Quando os números são ajustados pela inflação (IPCA), o cenário muda: há previsão de queda real de 0,9% em fevereiro, alta de 3,4% em março e nova retração de 1,5% em abril. Em janeiro, a queda real foi de 3% frente ao mesmo mês de 2025.
De acordo com o presidente do IDV, Jorge Gonçalves Filho, o resultado de janeiro foi influenciado pela melhora na intenção de consumo das famílias, medida pela Confederação Nacional do Comércio (CNC). O indicador avançou 0,8% em relação a dezembro, registrando o terceiro aumento consecutivo. A alta foi puxada principalmente pelo maior acesso ao crédito e pela percepção mais positiva para a compra de bens duráveis, especialmente entre famílias de menor renda.
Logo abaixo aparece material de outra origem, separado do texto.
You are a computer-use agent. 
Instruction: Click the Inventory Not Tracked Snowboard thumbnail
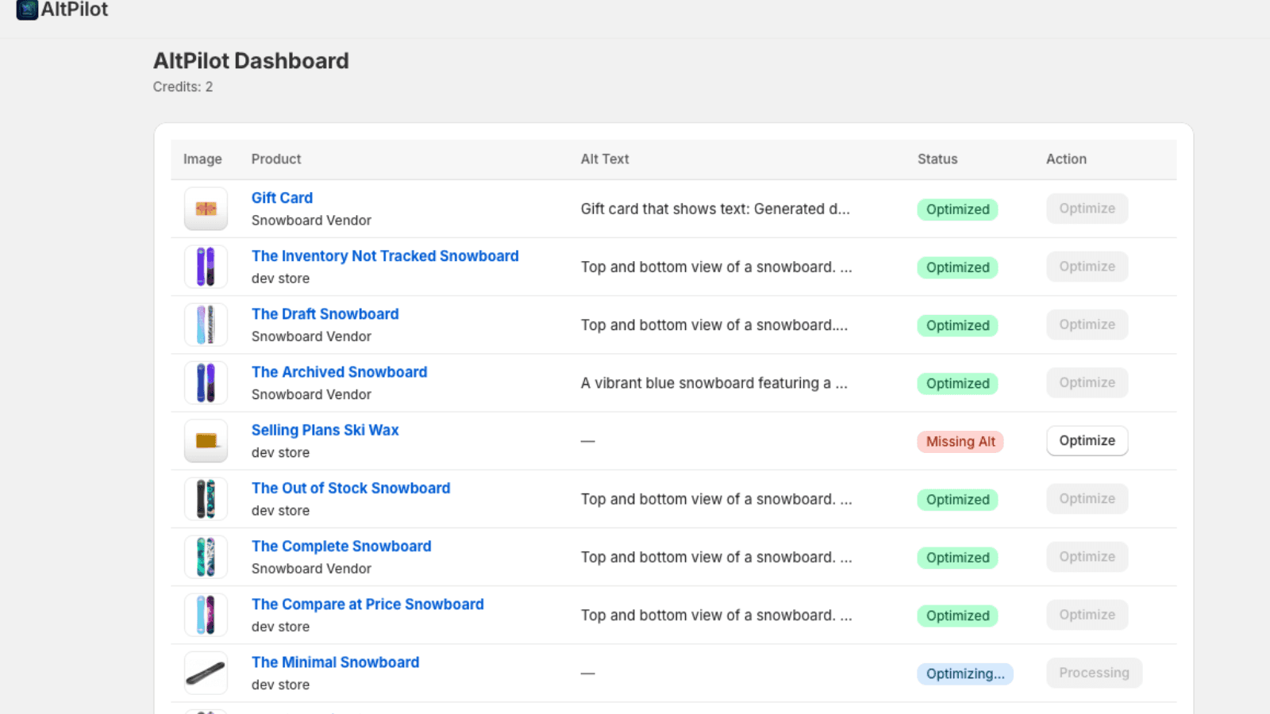point(206,267)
No cenário econômico, a previsão para 2026 é de crescimento moderado do PIB, estimado em 1,8%. A inflação medida pelo IPCA deve encerrar o ano em 3,95%, abaixo do resultado de 2025, que foi de 4,26%. A expectativa do mercado é que a taxa Selic fique em torno de 12,25% ao final de 2026. Atualmente em patamar elevado, os juros ainda impactam o consumo, mas a tendência de estabilidade da inflação pode favorecer o varejo ao longo do ano.
Segundo Jorge Gonçalves Filho, o ambiente econômico mistura desafios e oportunidades. A taxa básica de juros ainda alta limita o consumo, mas a melhora da inflação, a possível redução gradual dos juros e a manutenção do emprego podem sustentar o desempenho do setor.
O índice é elaborado a partir das informações prestadas pelas empresas associadas ao IDV, que representam cerca de 20% das vendas do varejo brasileiro e atuam em diversos segmentos.
No recorte por setores, os resultados variam. Em janeiro, hipermercados e supermercados cresceram 0,9%. A previsão é de alta de 3% em fevereiro e 13% em março. O atacado recuou 1,1% em janeiro, mas deve voltar a crescer nos meses seguintes.
O setor de material de construção teve leve alta de 0,2% em janeiro, com expectativa de avanço até abril. Artigos farmacêuticos e de perfumaria registraram forte crescimento de 13,8% no início do ano e devem manter desempenho elevado.
Já móveis e eletrodomésticos caíram 3,1% em janeiro e devem recuar novamente em fevereiro, antes de apresentar recuperação em março e abril. O segmento de vestuário também teve bom resultado, com alta de 9,1% em janeiro e previsão de crescimento nos meses seguintes.
Criado em 2007, o IAV-IDV reúne dados de vendas realizadas e expectativas futuras das empresas associadas, servindo como referência para decisões estratégicas no varejo.